If Kurt Weill were alive today and had forged a contemporary career making off-beat, alt-folk music rather than composing strange creations for Brecht productions, this is perhaps the sort of song he would be turning out today. Oddly enough, this is the second time I have turned to Weill as a point of reference this week. And that can only mean that either the music world is getting much more interesting and diverse, or I’m becoming known as one of a dwindling number of writers who revel in writing about less mainstream types of music. (Not to mention the much, much less mainstream music and especially the music that couldn’t even see the mainstream if it stood on top of a bookcase and craned its neck at a difficult angle to look out of the third-story window of the spare room.) Either scenario is good with me.

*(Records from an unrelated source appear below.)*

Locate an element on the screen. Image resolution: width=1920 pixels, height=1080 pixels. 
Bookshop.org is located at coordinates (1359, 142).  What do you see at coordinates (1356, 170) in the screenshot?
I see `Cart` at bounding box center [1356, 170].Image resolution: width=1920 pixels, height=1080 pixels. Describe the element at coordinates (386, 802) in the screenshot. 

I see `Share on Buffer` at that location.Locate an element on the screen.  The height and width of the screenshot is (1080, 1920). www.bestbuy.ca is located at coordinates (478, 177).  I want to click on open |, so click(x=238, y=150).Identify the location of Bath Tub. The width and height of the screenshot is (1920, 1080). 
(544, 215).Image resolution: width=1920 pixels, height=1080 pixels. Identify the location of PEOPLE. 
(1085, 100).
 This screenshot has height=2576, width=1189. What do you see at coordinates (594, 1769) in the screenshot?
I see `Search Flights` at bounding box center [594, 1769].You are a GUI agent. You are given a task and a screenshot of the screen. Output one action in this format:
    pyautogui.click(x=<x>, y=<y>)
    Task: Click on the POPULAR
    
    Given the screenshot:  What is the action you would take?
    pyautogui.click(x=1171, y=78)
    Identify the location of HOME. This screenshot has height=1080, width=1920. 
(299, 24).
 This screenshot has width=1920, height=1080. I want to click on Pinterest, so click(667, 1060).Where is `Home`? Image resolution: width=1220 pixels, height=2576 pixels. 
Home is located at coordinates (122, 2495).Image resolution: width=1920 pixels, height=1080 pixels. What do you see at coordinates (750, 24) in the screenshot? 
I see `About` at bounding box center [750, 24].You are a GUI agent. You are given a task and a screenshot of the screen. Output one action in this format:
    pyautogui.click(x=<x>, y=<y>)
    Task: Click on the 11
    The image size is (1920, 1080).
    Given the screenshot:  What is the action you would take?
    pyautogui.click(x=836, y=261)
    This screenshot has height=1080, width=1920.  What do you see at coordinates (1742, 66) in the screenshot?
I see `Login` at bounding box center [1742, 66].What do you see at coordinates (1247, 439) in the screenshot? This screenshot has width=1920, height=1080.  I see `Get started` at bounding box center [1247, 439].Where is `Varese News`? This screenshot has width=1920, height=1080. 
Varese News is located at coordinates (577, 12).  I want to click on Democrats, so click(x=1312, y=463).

“Animal” is a strange folk/musical theatre hybrid. This song runs on an understated musical vehicle that seems to tick along on minimal beats, plucked strings, distant neo-classical washes, and a wonderful blend of almost spoken lyrics wrapped in fragile, yet warm and hazy harmonies.
This track is taken from Backstrom’s latest album, The Carousel, which marks the Swedish artist’s return to making music after a prolonged hiatus. “Animal” alone marks him out as a unique and interesting creative force. And we need more of those in the world right now.
File him alongside artists such as Cohen and Cave and Weill and Waits. An act of administration, which in itself speaks volumes.